The business by then was in a tailspin: losses in 2023 rose nearly six-fold from the year before to $637mn, when asset impairments were included. HPS told Chicken Soup it should prepare for bankruptcy that November. Instead, Rouhana kept hunting for capital.
HPS relented and said it would take a 60 per cent haircut on its position if Rouhana could come up with $200mn to pay off the HPS debt. But none of his proposed financings ever closed.
“There was a pattern of promises that were broken,” HPS’s lawyer said in court.
However, a person close to Chicken Soup said that “every time it sought HPS’s co-operation, they turned out to be a black hole where lending agreements and proposals repeatedly went to die”. When it filed for bankruptcy in June, it owed HPS more than $500mn, including interest.
Even by the standards of insolvency, Chicken Soup filed for bankruptcy in a chaotic state. On the day of the bankruptcy filing, the company’s lawyer said it was down to $25,000 in its bank account.

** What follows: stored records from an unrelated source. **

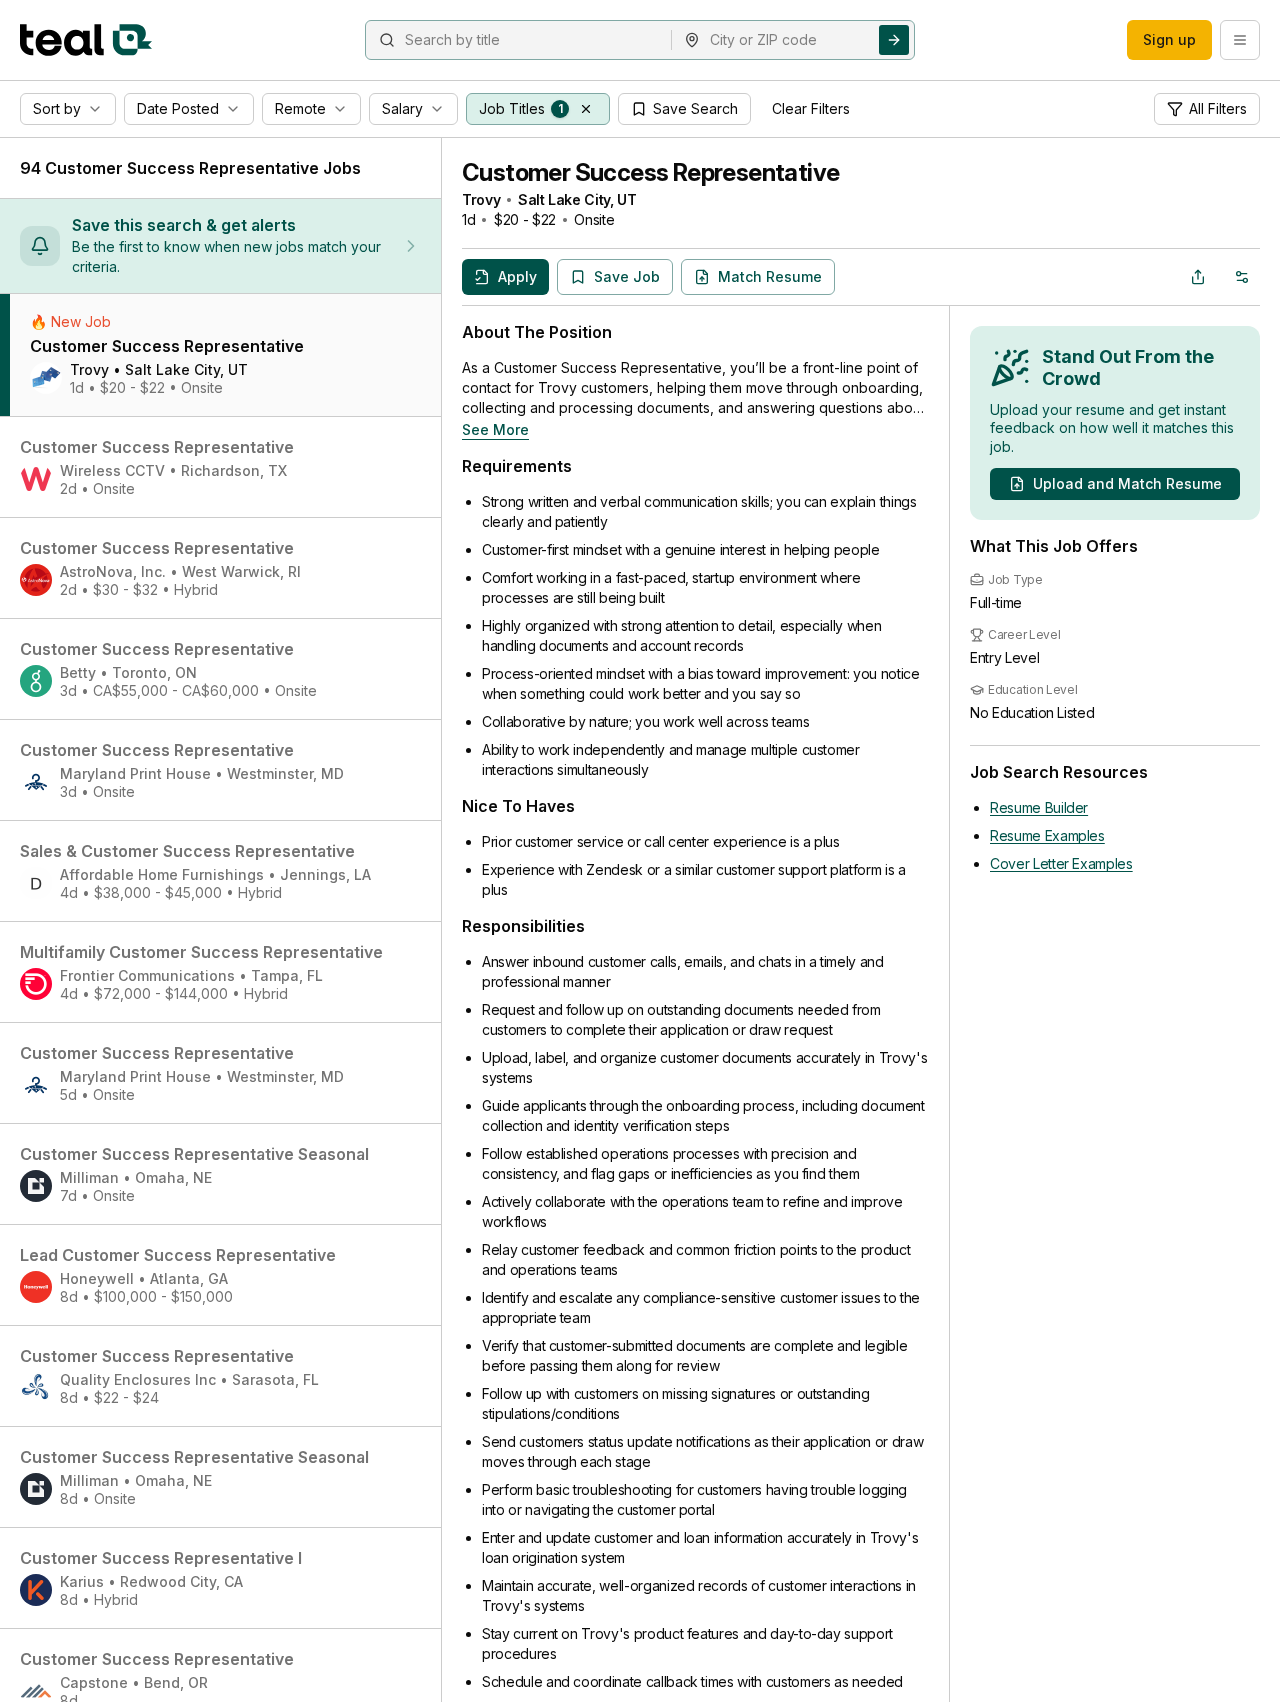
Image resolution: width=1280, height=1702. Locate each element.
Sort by (57, 108)
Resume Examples (1047, 835)
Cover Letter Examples (1061, 863)
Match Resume (770, 276)
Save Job (627, 276)
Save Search (695, 108)
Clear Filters (811, 108)
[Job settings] (1242, 277)
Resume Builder (1039, 807)
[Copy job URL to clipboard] (1198, 277)
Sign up (1169, 39)
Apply (517, 276)
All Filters (1218, 108)
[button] (586, 109)
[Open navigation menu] (1240, 40)
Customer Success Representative (650, 172)
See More (495, 429)
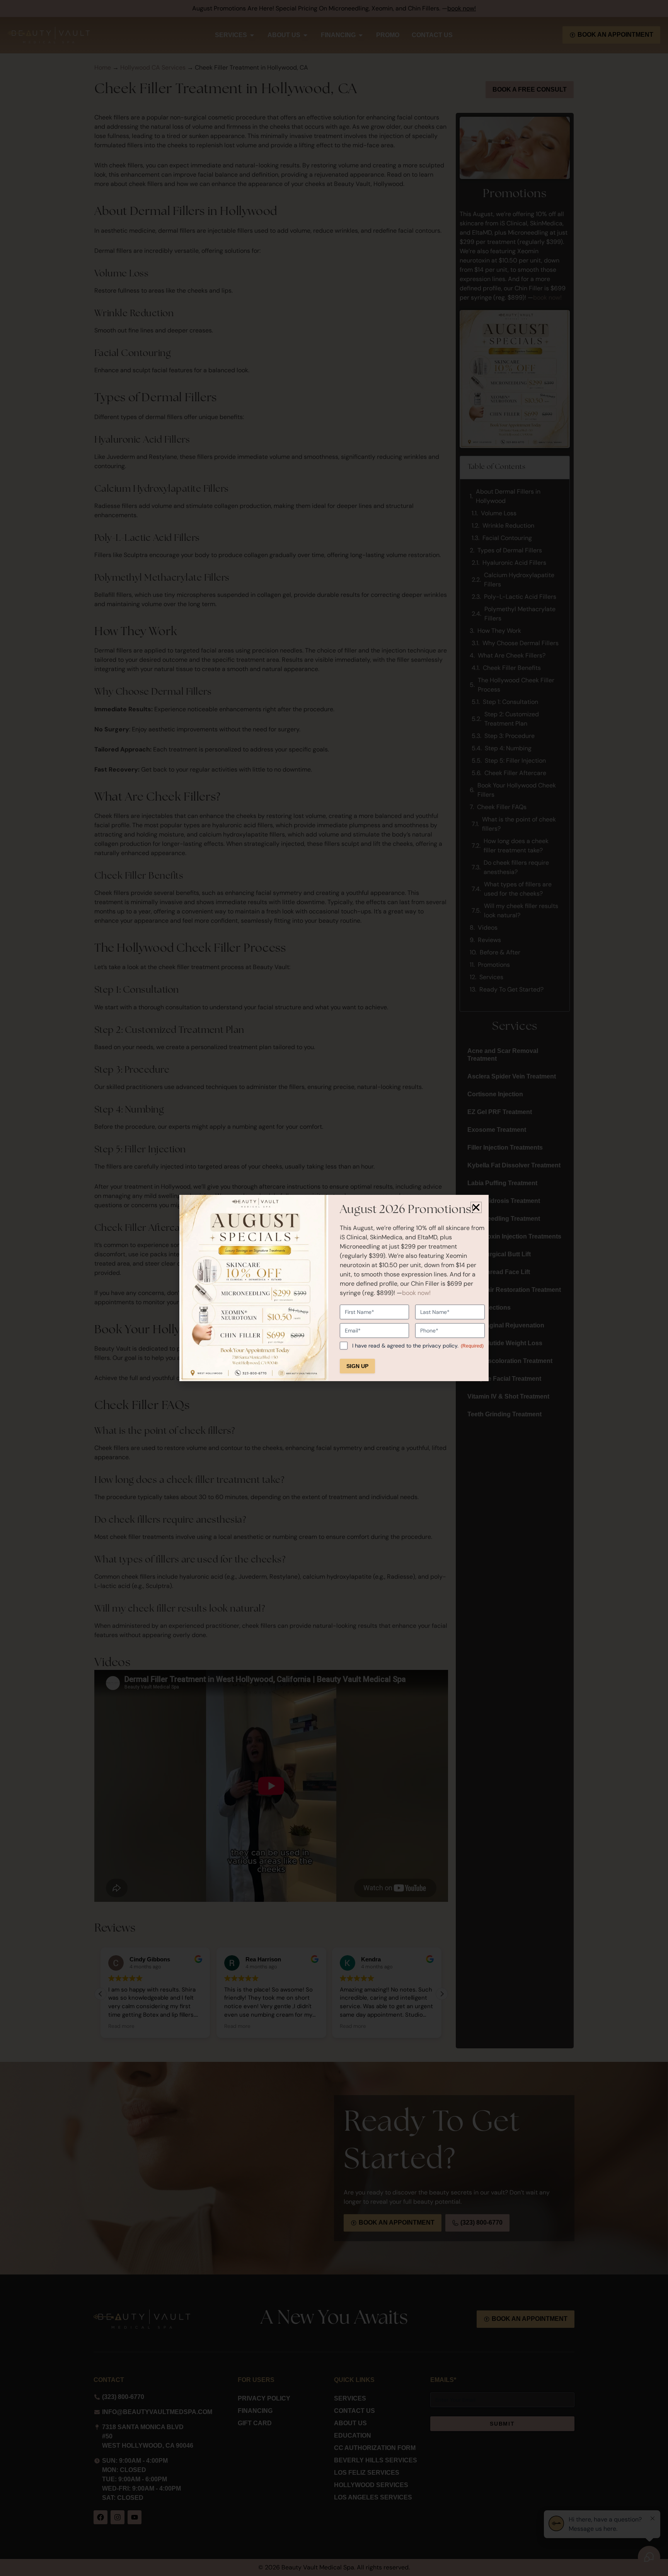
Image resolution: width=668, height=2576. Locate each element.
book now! (416, 1293)
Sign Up (357, 1366)
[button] (476, 1207)
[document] (334, 1288)
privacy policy (440, 1345)
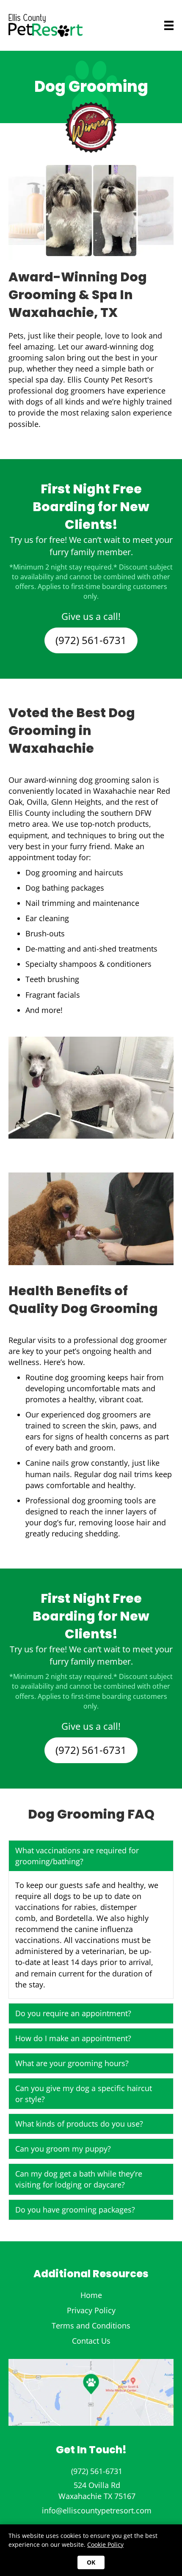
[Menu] (156, 25)
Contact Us (91, 2341)
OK (91, 2562)
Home (91, 2295)
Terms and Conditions (91, 2325)
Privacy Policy (91, 2310)
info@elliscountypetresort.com (97, 2510)
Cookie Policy (105, 2544)
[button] (91, 1856)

More than 1,000 employees had not been paid for weeks. When it abruptly liquidated, all of its workers were fired and left scrambling to get the documents needed to prove they had lost their jobs. Without proper paperwork, they were unable to apply for unemployment benefits or Medicaid.
“We feel as though we are being treated like cattle in a stockyard, awaiting slaughter, left without any recourse,” Kim Sweeney, who worked as an operations administrative assistant for Redbox for more than a decade, told the court in July.
“I have seen a lot of serious mismanagement,” Richard Pachulski, an attorney who represented Chicken Soup after its first bankruptcy counsel resigned, said during a hearing on July 10. Pachulski said in the hearing that the company’s management was “a train wreck like nothing I have seen” and that “what has been done here is criminal to be very frank”.
Rouhana told the Financial Times that HPS had thwarted his rescue financing plan and was responsible for the decision to wind down as a result. Lawyers for Rouhana denied wrongdoing or mismanagement.
“I had not contemplated liquidation,” Rouhana said. “Rather, I had secured the funding necessary to keep paying our employees and maintaining their benefits. Sadly, our senior lender [HPS] stood in the way.”
Forcing the company into liquidation was considered the best way for HPS to maximise its recovery, a person familiar with the matter said. The firm hopes ultimately to recoup between 50-70 per cent of its investment, a figure that includes the interest payments and fees it has already collected on the loan.
Chicken Soup’s failure will nonetheless stain HPS’s record — even if its losses could have been far worse.
The firm is seen as a shrewd creditor, willing to take on complex risks that some of its rivals avoid.
It amassed a $21bn fund in June to underwrite relatively risky loans — often to companies on the cusp of a restructuring or difficult refinancing. The previous fund vintage returned 14 per cent after fees this year, through to the end of June, according to a person familiar with the performance.
HPS has still not reached a deal with the court-appointed trustee responsible for overseeing Chicken Soup’s winding down.
“It is a bad investment for us,” one person briefed on the firm’s thinking said. “Once every 10 years we have one of these.”